- Crude oil fails to extend recovery on Thursday.
- US Dollar Index goes into consolidation near mid-96s.
The USD/CAD pair came under a modest selling pressure in the NA session and fell toward the 1.32 handle before starting to recover its losses. As of writing, the pair was down 0.1% on the day at 1.3220.
Despite this latest fluctuation, the pair fluctuates in a 40-pip range on Thursday as the Thanksgiving holiday in the U.S. doesn’t allow the trading volume to pick up. Earlier today, a broad-based USD weakness caused by the rising demand for European currencies weighed on the pair. At the moment, the US Dollar Index is down 0.18% on the day at 96.54. However, with crude oil failing to preserve its recovery momentum, the commodity-sensitive loonie is having a difficult time staying resilient against the buck.
The barrel of West Texas Intermediate, which rose all the way up to $55.83 on Wednesday, was last seen trading at $53.87, losing 1.3% on a daily basis.
The next significant catalyst for the pair will be tomorrow’s inflation report from Canada.
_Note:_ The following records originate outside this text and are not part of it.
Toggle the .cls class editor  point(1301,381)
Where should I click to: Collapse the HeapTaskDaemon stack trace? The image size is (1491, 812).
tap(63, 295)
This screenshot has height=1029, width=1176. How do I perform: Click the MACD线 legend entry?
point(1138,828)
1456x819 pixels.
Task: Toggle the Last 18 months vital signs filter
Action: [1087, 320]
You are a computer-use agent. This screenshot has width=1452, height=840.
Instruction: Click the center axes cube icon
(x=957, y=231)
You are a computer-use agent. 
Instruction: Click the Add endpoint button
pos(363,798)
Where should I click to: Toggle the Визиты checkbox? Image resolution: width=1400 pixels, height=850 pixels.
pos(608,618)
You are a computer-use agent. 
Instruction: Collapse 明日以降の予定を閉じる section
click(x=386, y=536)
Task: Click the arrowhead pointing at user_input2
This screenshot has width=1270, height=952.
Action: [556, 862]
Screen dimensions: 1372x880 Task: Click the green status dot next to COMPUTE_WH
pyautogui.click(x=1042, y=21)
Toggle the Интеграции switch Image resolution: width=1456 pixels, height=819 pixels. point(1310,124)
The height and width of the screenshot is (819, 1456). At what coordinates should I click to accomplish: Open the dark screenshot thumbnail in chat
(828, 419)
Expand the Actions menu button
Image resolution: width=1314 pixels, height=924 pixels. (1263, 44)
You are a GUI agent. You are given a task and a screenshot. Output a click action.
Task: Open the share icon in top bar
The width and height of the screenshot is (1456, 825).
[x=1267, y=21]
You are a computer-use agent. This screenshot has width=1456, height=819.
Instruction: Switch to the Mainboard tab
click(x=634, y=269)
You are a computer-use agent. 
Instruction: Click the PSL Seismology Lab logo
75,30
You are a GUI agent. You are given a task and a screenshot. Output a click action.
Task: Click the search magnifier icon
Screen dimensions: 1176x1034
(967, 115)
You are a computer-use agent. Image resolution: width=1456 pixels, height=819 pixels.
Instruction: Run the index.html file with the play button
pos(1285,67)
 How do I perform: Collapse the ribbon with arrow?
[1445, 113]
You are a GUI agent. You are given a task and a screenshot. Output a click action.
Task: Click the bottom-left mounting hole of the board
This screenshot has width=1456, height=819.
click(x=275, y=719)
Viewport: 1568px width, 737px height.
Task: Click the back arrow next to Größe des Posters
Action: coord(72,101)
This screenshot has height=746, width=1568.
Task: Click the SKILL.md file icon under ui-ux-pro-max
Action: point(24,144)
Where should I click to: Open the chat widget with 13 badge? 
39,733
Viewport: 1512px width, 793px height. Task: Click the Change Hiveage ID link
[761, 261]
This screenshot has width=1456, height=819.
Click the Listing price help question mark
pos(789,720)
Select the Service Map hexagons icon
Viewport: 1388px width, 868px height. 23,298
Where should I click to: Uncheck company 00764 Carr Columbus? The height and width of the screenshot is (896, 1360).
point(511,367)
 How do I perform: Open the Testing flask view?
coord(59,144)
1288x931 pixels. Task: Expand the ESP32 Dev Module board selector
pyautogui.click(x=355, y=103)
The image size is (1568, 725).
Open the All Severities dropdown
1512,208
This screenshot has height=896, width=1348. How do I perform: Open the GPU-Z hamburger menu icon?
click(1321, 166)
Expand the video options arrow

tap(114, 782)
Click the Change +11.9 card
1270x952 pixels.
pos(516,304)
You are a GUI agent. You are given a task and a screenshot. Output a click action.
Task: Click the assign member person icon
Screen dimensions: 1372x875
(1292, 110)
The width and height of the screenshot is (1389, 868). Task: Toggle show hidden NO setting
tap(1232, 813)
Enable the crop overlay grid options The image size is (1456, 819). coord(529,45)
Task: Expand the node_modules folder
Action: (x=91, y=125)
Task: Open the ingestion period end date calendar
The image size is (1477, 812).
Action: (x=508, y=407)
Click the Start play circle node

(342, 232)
Markets expect the annual CPI to stay unchanged at 2.2%. Additionally, the IHS Markit will publish the preliminary manufacturing and services PMI data for the United States.
Technical levels to consider
The pair could face the initial support at 1.3200 (psychological level/daily low) ahead of 1.3155 (Nov. 20 low) and 1.3055 (100-DMA). On the upside, resistances are located at 1.3245 (daily high), 1.3315 (Nov. 20 high) and 1.3390 (Jul. 19 high).